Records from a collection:
------------

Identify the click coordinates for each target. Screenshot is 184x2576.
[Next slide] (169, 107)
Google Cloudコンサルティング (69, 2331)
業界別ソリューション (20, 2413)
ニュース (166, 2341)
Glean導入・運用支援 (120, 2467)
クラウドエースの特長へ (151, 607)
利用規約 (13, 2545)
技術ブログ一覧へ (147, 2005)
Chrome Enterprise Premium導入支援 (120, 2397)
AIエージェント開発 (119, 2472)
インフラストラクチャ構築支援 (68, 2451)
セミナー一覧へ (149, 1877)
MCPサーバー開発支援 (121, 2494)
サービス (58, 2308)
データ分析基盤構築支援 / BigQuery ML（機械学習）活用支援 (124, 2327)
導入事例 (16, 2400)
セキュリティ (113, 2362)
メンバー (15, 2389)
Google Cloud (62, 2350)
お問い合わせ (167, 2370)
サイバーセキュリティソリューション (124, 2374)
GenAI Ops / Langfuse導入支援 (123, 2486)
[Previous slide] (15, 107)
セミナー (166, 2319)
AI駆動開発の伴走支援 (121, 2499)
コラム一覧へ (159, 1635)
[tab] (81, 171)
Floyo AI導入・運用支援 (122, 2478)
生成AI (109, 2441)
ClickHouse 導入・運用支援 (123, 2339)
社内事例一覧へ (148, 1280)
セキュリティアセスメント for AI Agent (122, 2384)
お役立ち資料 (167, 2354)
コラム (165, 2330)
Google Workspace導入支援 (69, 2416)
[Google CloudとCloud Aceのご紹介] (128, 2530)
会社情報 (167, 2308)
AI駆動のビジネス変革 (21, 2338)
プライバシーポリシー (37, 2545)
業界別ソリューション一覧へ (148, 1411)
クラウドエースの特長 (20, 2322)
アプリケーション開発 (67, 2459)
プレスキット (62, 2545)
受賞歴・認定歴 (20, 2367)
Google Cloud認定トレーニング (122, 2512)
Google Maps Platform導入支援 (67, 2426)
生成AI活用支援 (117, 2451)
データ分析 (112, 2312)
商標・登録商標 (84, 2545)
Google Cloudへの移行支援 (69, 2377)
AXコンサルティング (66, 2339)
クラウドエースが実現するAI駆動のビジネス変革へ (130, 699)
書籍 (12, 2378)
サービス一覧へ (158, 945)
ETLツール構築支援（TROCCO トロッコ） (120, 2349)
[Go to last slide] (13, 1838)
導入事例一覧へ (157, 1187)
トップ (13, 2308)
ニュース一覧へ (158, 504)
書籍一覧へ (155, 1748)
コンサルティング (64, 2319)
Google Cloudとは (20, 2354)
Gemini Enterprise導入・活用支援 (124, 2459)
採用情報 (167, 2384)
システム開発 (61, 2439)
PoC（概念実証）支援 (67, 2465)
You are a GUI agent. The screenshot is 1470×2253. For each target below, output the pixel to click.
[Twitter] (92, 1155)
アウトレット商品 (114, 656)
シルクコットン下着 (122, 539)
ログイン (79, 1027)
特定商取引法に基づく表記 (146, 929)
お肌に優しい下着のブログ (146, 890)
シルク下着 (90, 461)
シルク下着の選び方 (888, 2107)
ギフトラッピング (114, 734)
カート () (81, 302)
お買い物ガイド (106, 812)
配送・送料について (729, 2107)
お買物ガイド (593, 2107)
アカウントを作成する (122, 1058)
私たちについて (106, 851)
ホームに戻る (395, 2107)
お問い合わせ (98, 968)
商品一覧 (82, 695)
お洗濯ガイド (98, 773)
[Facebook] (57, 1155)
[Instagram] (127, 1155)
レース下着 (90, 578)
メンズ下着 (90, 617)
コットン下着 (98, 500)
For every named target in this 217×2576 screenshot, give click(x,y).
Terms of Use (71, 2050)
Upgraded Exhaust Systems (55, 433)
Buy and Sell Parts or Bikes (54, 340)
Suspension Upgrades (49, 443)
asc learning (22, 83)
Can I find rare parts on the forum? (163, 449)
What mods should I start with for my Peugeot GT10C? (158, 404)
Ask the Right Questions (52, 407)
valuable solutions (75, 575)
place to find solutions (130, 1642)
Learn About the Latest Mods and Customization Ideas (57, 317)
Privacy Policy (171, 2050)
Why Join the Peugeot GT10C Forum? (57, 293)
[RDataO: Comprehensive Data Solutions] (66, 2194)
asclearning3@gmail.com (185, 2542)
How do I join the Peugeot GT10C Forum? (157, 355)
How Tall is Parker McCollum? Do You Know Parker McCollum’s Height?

------------

_TASK ITEM_. The lines above, starting at the one with "For every named" and ending at the one with "Why Join the Peugeot GT10C Forum? (57, 293)", are the only ones to return, exactly as written.

_EXERCISE RESULT_.
For every named target in this 217×2576 screenshot, give click(x,y).
Terms of Use (71, 2050)
Upgraded Exhaust Systems (55, 433)
Buy and Sell Parts or Bikes (54, 340)
Suspension Upgrades (49, 443)
asc learning (22, 83)
Can I find rare parts on the forum? (163, 449)
What mods should I start with for my Peugeot GT10C? (158, 404)
Ask the Right Questions (52, 407)
valuable solutions (75, 575)
place to find solutions (130, 1642)
Learn About the Latest Mods and Customization Ideas (57, 317)
Privacy Policy (171, 2050)
Why Join the Peugeot GT10C Forum? (57, 293)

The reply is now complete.